IV 8 Inégalité des demi tons


https://www.youtube.com/watch?v=Qgsh8Chit20

Considérons maintenant les demi-tons. Ici aussi, comme dans l’accord pythagoricien, il y a des demi-tons courts et des demi-tons longs, mais ce ne sont pas les mêmes que dans l’accord pythagoricien ; et par ailleurs, cette différence entre deux sortes de demi-tons est encore plus marquée que dans l’accord pythagoricien. Vous pouvez entendre cette différence sur la vidéo.
Vous remarquez que les demi-tons courts sont ceux pour lesquels le nom de la note ne change pas (p.ex. do – do dièse) ; les demi-tons longs sont ceux où le nom de la note change (do dièse – ré ou ré – mi b). Ici donc la notion de sensible n’est pas valorisée comme dans l’accord pythagoricien, puisque par exemple dans l’intervalle si – do, le si est en quelque sorte attiré vers le bas par le sol pour former une tierce naturelle, plus petite que la tierce du tempérament égal ; dans l’intervalle la – si b, le la est attiré par le fa, et le si b vers le ré, pour former chaque fois une tierce naturelle.
Il se trouve que la différence entre ces deux sortes de demi-tons est exactement d’un comma enharmonique (c.e.). Cela est facile à comprendre : en comparaison de tempérament égal, pour passer de do à do dièse, on doit (selon le même schéma que tout à l’heure pour le cas de l’accord pythagoricien, mais en inversant les valeurs), faire sept pas vers la droite, et donc diminuer chacune des sept quintes successives d’1/12 de c.e., donc au total de 7/12 de c.e. ; et entre do dièse et ré, aller de cinq pas vers la gauche, donc augmenter de 5/12 de c.e. ; on constate donc que la différence entre demi-tons mineurs et majeurs vaut 7/12 plus 5/12 de c.e., donc 12/12èmes de cette unité, donc exactement 1 fois cette unité.

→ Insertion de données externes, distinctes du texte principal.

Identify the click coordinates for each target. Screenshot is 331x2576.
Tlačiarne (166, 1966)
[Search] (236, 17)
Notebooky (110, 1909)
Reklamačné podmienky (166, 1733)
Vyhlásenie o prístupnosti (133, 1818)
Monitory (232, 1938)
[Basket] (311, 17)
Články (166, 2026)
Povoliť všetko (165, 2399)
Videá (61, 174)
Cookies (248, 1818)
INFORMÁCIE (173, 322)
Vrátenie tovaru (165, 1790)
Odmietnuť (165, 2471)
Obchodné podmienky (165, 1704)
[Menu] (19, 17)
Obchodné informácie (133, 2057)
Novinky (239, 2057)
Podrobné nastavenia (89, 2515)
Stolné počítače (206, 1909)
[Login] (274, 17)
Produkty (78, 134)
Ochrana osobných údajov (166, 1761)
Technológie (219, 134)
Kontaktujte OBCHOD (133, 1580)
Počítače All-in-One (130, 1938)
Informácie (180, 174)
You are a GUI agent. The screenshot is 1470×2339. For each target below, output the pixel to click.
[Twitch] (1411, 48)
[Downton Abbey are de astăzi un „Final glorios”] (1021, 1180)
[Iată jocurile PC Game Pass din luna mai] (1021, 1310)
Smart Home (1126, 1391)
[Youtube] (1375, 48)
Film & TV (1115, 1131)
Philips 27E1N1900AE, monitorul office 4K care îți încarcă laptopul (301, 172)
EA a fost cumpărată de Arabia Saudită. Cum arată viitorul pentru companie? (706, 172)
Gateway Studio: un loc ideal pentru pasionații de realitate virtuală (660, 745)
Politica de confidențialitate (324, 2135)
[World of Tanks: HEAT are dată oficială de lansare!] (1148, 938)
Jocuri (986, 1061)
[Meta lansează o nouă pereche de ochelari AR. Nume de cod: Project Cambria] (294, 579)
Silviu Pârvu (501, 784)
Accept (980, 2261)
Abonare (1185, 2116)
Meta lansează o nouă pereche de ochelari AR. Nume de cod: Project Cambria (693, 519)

IV 9 D'Anglebert + mésotonique


https://www.youtube.com/watch?v=5E1f9Rzlfuk

Dans la vidéo qui suit, vous voyez l’édition par Kenneth Gilbert des « Pièces de clavecin » de D’Anglebert (aux Ed. Heugel, Paris 1975). Lorsque j’ai ouvert pour la première fois le livre de clavecin de D’Anglebert à la page intitulée « Les Principes de l’Accompagnement », où il donne les bases nécessaires à la réalisation de la basse continue, j’ai été complètement sidéré. En effet il commence par énumérer systématiquement tous les différents intervalles existants. Il décrit ainsi des « demi-tons mineurs » : do – do dièse, mi bémol – mi…. et des « demi-tons majeurs » : do dièse – ré, ré – mi bémol…
Il explique par exemple que le demi-ton mineur est le complément au ton entier du demi-ton majeur, tout comme la tierce mineure est le complément à la quinte de la tierce majeure, ou tout comme la quarte est le complément à l’octave de la quinte. Donc il n’y avait aucun doute sur le fait que D’Anglebert parle d’une différence qui ne relève pas simplement de la fonction harmonique, mais bien d’une différence matérielle, repérable sur le clavier.
J’étais soufflé. Pour moi un demi-ton c’était un demi-ton, un point c’est tout. J’avais bien la notion de demi-ton diatonique et chromatique, mais il s’agissait là d’une notion purement théorique, et en tous cas pas d’une différence matérielle! J’ai eu beaucoup de peine à admettre cela. Si j’avais eu à l’époque les explications que je vous donne aujourd’hui, j’aurais gagné beaucoup de temps !
Le fait que D’Anglebert désigne comme majeurs ceux où l’on change de nom de note, comme mi – fa, et mineurs les autres, montre bien qu’il se base sur l’accord mésotonique.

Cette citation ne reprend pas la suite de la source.